● Exercise description
Your task is to transcribe, without alteration, the lines from the top of the material below through the line bearing "Click the orange", inclusive.

● Material supplied
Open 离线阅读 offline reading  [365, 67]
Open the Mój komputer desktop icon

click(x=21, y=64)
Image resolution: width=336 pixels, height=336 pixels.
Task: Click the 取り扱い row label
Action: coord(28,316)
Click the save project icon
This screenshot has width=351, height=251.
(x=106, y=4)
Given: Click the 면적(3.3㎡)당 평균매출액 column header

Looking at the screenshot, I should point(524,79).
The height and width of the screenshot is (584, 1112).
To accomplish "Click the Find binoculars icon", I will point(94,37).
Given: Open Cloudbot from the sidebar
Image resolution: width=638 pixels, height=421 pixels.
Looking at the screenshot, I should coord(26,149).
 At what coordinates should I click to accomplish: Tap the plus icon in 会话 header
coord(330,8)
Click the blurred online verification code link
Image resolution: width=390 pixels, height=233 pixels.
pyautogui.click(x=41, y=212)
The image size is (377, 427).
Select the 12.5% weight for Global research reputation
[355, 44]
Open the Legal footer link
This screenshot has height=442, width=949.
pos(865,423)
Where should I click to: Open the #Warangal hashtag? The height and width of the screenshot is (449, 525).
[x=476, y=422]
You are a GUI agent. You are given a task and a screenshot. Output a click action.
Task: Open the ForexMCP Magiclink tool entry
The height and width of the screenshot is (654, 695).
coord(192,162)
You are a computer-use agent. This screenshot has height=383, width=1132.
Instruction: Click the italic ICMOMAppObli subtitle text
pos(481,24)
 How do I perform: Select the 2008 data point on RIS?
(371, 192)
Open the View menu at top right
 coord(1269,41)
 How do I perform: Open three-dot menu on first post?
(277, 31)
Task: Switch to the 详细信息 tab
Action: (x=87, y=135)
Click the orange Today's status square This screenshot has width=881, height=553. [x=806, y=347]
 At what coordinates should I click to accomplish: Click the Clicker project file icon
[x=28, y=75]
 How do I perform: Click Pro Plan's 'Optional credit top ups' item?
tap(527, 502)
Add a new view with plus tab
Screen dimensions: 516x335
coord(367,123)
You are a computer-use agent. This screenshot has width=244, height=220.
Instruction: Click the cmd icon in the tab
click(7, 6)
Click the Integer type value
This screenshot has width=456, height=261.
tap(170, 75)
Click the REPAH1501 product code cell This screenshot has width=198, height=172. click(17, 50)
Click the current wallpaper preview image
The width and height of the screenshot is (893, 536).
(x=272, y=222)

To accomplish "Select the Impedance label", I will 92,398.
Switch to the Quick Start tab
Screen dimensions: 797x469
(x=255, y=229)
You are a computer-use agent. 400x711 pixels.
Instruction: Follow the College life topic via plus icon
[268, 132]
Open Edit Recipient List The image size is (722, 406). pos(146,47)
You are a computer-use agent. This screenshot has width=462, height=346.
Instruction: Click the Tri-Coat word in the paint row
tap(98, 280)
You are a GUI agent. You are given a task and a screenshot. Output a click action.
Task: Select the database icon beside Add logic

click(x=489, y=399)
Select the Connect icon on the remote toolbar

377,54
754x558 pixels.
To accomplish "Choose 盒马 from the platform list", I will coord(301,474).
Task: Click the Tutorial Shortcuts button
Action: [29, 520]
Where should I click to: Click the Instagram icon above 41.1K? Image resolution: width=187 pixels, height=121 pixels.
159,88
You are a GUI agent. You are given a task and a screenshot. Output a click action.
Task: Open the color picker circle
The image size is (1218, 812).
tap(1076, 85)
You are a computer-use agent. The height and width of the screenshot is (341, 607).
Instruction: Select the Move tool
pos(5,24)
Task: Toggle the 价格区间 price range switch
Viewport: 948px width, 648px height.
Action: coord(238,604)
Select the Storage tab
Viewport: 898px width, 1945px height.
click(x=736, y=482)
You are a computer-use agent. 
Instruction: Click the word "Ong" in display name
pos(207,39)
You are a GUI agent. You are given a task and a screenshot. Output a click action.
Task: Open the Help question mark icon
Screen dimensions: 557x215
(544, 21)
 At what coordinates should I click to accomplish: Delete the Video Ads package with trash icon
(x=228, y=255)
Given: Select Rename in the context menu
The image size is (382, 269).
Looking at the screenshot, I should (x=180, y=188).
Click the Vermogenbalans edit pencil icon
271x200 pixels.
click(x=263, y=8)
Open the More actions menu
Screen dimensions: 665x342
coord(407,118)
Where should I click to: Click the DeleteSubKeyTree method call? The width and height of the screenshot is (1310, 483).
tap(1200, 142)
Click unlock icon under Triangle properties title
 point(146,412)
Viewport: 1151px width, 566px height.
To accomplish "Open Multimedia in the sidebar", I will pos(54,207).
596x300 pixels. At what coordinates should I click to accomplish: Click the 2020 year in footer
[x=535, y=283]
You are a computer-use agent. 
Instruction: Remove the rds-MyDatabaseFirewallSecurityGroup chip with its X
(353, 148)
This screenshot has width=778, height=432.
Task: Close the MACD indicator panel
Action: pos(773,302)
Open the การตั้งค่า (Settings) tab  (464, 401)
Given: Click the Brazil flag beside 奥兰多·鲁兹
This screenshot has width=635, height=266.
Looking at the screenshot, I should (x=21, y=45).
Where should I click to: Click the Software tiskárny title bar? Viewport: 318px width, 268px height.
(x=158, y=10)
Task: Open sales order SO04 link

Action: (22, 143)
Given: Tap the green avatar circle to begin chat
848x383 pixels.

● Solution for this task
Open 离线阅读 offline reading  [365, 67]
Open the Mój komputer desktop icon

click(x=21, y=64)
Image resolution: width=336 pixels, height=336 pixels.
Task: Click the 取り扱い row label
Action: coord(28,316)
Click the save project icon
This screenshot has width=351, height=251.
(x=106, y=4)
Given: Click the 면적(3.3㎡)당 평균매출액 column header

Looking at the screenshot, I should point(524,79).
The height and width of the screenshot is (584, 1112).
To accomplish "Click the Find binoculars icon", I will point(94,37).
Given: Open Cloudbot from the sidebar
Image resolution: width=638 pixels, height=421 pixels.
Looking at the screenshot, I should coord(26,149).
 At what coordinates should I click to accomplish: Tap the plus icon in 会话 header
coord(330,8)
Click the blurred online verification code link
Image resolution: width=390 pixels, height=233 pixels.
pyautogui.click(x=41, y=212)
The image size is (377, 427).
Select the 12.5% weight for Global research reputation
[355, 44]
Open the Legal footer link
This screenshot has height=442, width=949.
pos(865,423)
Where should I click to: Open the #Warangal hashtag? The height and width of the screenshot is (449, 525).
[x=476, y=422]
You are a GUI agent. You are given a task and a screenshot. Output a click action.
Task: Open the ForexMCP Magiclink tool entry
The height and width of the screenshot is (654, 695).
coord(192,162)
You are a computer-use agent. This screenshot has height=383, width=1132.
Instruction: Click the italic ICMOMAppObli subtitle text
pos(481,24)
 How do I perform: Select the 2008 data point on RIS?
(371, 192)
Open the View menu at top right
 coord(1269,41)
 How do I perform: Open three-dot menu on first post?
(277, 31)
Task: Switch to the 详细信息 tab
Action: (x=87, y=135)
Click the orange Today's status square This screenshot has width=881, height=553. [x=806, y=347]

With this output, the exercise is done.